Text and item location entries:
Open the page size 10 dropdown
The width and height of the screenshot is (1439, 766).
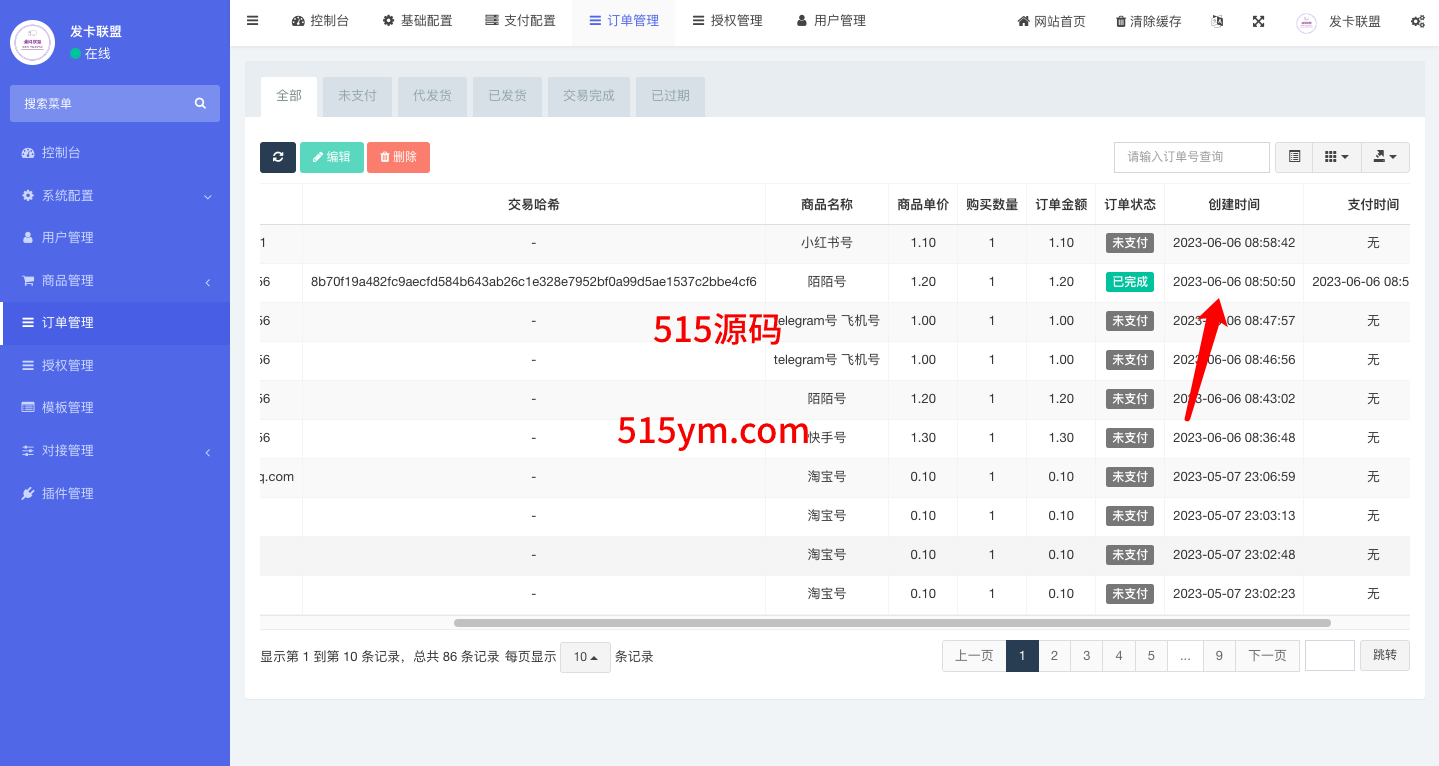(x=585, y=657)
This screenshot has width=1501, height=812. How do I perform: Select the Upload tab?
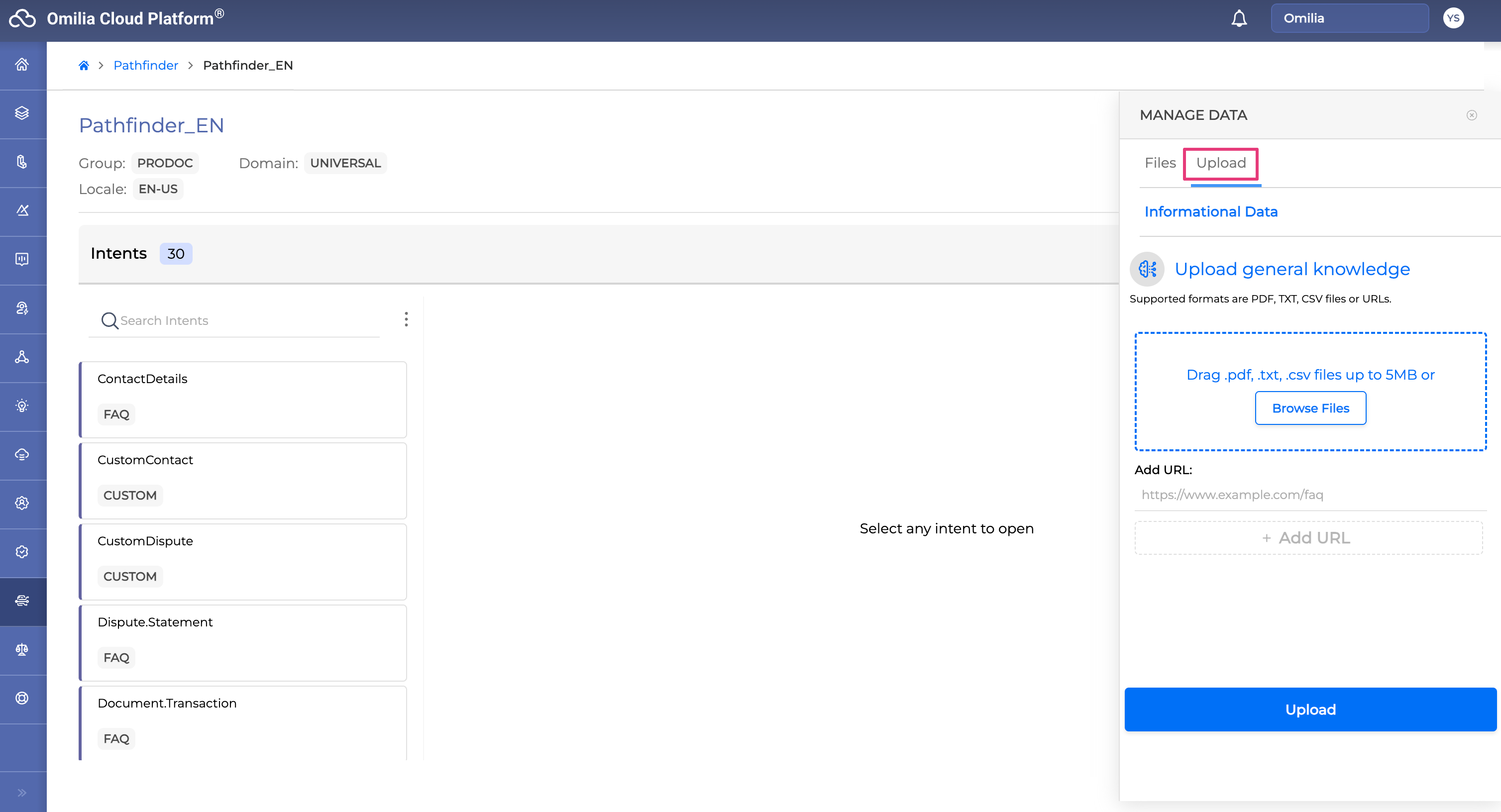coord(1221,163)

» **The exercise**
List each line in the rows above that contains the string "screenshot". Case counts.

» **Response to this exercise**
The width and height of the screenshot is (1439, 766).
This screenshot has width=1501, height=812. How do I perform: Select the Upload tab?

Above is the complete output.